Manual Monitoring Tools

Another important part of monitoring Amazon RDS involves manually monitoring those items that the CloudWatch alarms don't cover. The Amazon RDS, CloudWatch, AWS Trusted Advisor and other AWS console dashboards provide an at-a-glance view of the state of your AWS environment. We recommend that you also check the log files on your DB instance.

  • From the Amazon RDS console, you can monitor the following items for your resources:

    • The number of connections to a DB instance
    • The amount of read and write operations to a DB instance
    • The amount of storage that a DB instance is currently utilizing
    • The amount of memory and CPU being utilized for a DB instance
    • The amount of network traffic to and from a DB instance
  • From the AWS Trusted Advisor dashboard, you can review the following cost optimization, security, fault tolerance, and performance improvement checks:

    • Amazon RDS Idle DB Instances
    • Amazon RDS Security Group Access Risk
    • Amazon RDS Backups
    • Amazon RDS Multi-AZ
    • Amazon Aurora DB Instance Accessibility

    For more information on these checks, see Trusted Advisor Best Practices (Checks).

  • CloudWatch home page shows:

    • Current alarms and status
    • Graphs of alarms and resources
    • Service health status

    In addition, you can use CloudWatch to do the following:

    • Create customized dashboards to monitor the services you care about
    • Graph metric data to troubleshoot issues and discover trends
    • Search and browse all your AWS resource metrics
    • Create and edit alarms to be notified of problems

Monitoring with Amazon CloudWatch

You can monitor DB instances using Amazon CloudWatch, which collects and processes raw data from Amazon RDS into readable, near real-time metrics.
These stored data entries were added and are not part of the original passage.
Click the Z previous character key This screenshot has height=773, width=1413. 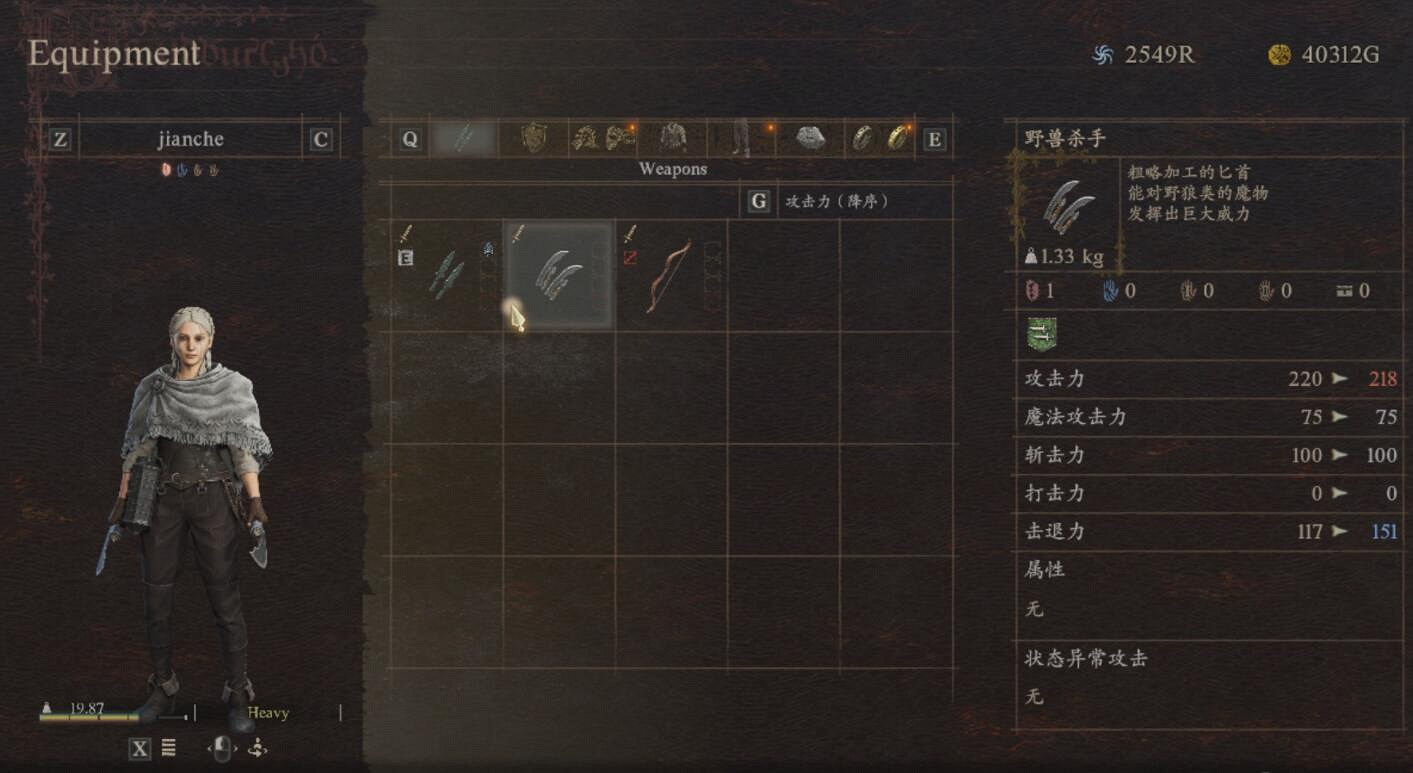pyautogui.click(x=60, y=139)
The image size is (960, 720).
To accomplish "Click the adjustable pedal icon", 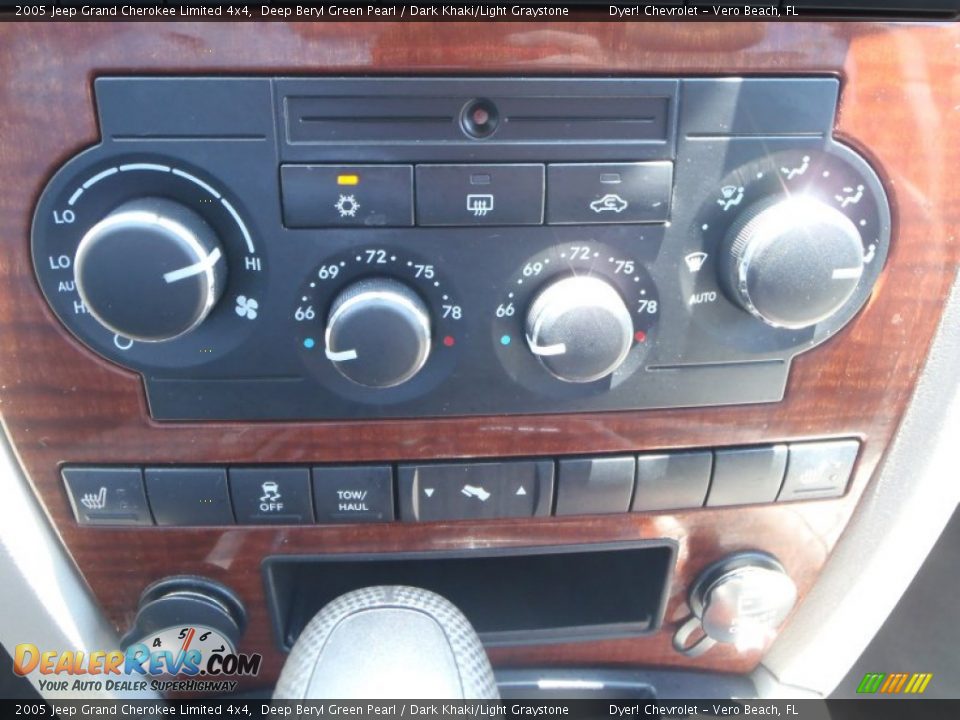I will click(475, 491).

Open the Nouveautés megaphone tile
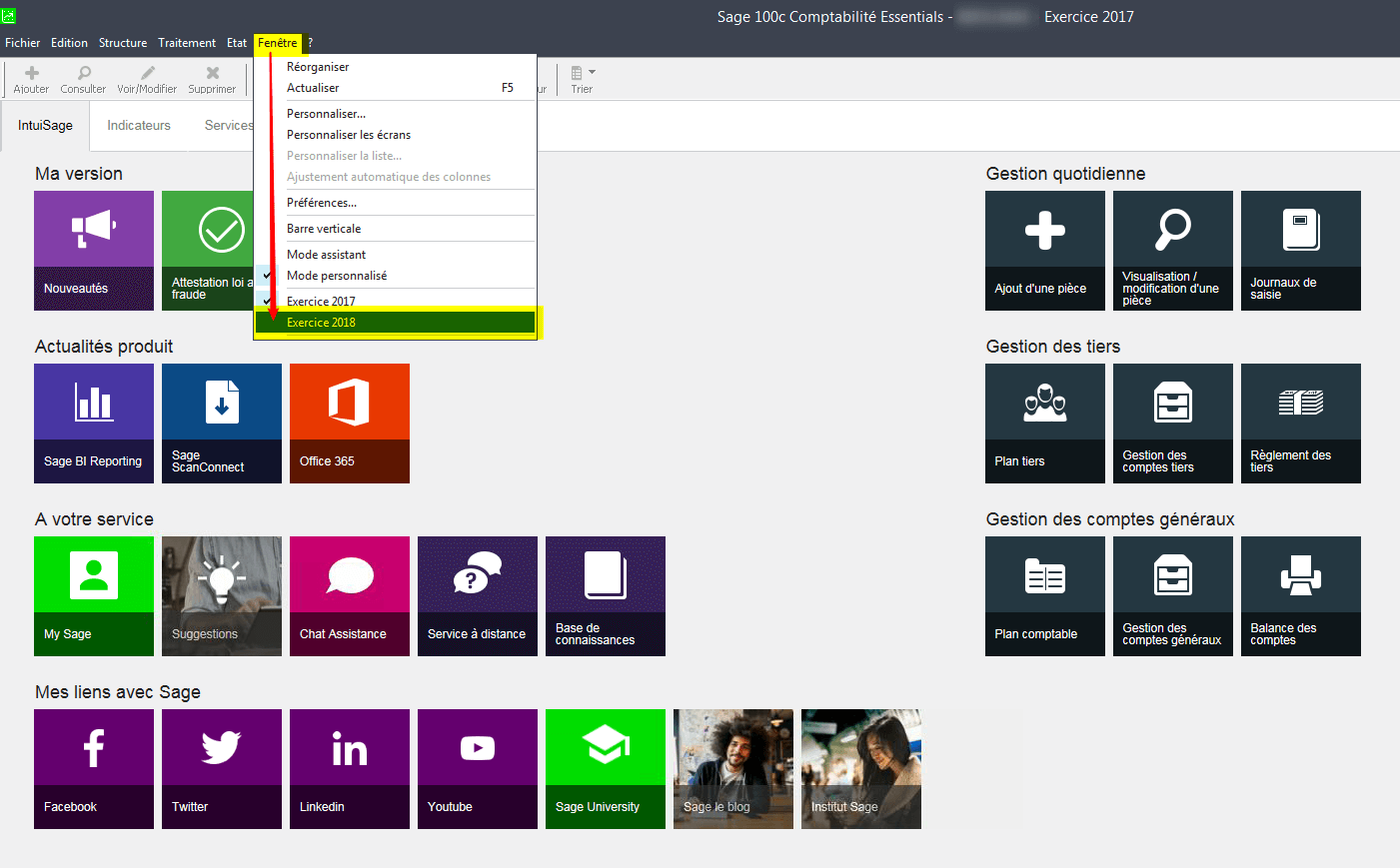[x=94, y=250]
These statistics are recorded for a period of two weeks, so that you can access historical information and gain a better perspective on how your web application or service is performing. By default, Amazon RDS metric data is automatically sent to CloudWatch in 1-minute periods. For more information about CloudWatch, see What Are Amazon CloudWatch, Amazon CloudWatch Events, and Amazon CloudWatch Logs? in the Amazon CloudWatch User Guide.

Amazon RDS Metrics and Dimensions

When you use Amazon RDS resources, Amazon RDS sends metrics and dimensions to Amazon CloudWatch every minute. You can use the following procedures to view the metrics for Amazon RDS.

To view metrics using the Amazon CloudWatch console

Metrics are grouped first by the service namespace, and then by the various dimension combinations within each namespace.

  1. Open the CloudWatch console at https://console.aws.amazon.com/cloudwatch/.

  2. If necessary, change the region. From the navigation bar, select the region where your AWS resources reside. For more information, see Regions and Endpoints.

  3. In the navigation pane, choose Metrics. Choose the RDS metric namespace.
    [Choose metric namespace]

  4. Select a metric dimension, for example, By Database Class.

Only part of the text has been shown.